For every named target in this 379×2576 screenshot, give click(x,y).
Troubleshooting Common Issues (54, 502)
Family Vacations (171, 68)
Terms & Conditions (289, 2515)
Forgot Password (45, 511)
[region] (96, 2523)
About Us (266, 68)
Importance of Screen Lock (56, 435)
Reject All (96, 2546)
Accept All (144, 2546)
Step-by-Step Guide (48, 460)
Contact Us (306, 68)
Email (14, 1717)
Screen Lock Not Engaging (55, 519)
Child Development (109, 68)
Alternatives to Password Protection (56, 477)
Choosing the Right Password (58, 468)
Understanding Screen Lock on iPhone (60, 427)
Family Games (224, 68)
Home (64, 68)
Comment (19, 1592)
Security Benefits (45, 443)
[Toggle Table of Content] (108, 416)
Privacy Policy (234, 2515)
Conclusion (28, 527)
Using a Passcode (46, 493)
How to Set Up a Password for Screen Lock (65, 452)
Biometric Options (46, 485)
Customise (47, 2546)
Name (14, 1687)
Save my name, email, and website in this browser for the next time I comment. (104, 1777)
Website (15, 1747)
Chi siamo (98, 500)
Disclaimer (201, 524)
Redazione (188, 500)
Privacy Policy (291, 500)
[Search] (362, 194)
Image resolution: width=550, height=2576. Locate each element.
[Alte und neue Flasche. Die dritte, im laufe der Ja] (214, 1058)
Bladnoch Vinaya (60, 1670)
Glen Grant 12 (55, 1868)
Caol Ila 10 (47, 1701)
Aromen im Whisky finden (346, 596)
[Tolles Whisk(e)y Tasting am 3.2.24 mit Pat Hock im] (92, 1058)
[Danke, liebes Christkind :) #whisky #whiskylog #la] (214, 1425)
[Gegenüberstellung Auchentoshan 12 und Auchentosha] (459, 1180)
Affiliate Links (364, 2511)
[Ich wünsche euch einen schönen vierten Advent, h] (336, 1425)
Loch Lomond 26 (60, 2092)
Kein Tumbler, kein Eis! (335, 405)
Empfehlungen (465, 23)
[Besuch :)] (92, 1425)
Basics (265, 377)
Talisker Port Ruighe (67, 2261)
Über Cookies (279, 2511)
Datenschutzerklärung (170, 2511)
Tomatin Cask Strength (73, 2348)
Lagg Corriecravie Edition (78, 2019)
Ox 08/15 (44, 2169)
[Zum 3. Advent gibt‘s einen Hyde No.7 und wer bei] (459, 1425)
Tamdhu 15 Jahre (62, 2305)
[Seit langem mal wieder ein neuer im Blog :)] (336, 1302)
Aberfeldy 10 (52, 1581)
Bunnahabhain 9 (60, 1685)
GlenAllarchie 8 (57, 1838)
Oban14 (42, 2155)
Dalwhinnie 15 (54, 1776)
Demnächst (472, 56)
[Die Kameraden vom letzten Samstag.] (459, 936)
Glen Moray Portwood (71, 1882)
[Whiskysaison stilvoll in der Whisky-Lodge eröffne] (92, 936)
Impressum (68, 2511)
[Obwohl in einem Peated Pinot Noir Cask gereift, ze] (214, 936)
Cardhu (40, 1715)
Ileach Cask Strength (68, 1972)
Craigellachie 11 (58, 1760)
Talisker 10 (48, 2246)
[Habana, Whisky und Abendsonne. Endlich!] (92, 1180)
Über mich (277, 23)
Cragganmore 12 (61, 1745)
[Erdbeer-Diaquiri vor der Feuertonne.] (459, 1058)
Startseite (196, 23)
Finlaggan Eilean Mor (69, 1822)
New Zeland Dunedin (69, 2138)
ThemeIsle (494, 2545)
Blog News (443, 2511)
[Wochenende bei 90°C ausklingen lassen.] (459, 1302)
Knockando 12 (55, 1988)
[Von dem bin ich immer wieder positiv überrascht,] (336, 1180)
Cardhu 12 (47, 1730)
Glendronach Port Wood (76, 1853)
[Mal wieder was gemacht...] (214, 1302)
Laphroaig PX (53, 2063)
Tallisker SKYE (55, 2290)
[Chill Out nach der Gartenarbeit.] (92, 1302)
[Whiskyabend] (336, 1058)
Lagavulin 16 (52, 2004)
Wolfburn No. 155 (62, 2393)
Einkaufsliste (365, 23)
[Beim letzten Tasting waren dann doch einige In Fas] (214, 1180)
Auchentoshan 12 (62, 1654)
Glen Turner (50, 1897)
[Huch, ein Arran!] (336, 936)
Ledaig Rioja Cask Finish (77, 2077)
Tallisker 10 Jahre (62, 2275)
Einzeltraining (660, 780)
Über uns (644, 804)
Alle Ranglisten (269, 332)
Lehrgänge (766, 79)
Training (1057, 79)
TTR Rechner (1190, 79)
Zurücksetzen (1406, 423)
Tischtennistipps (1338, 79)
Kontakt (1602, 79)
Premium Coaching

WORK INSTRUCTION:
Reproduce, exactly as they stand in the data above, the lines from the one that holds "[Tolles Whisk(e)y Tasting" to the one that holds "Loch Lomond 26 (60, 2092)", inclusive.

WRITTEN ANSWER:
[Tolles Whisk(e)y Tasting am 3.2.24 mit Pat Hock im] (92, 1058)
[Danke, liebes Christkind :) #whisky #whiskylog #la] (214, 1425)
[Gegenüberstellung Auchentoshan 12 und Auchentosha] (459, 1180)
Affiliate Links (364, 2511)
[Ich wünsche euch einen schönen vierten Advent, h] (336, 1425)
Loch Lomond 26 (60, 2092)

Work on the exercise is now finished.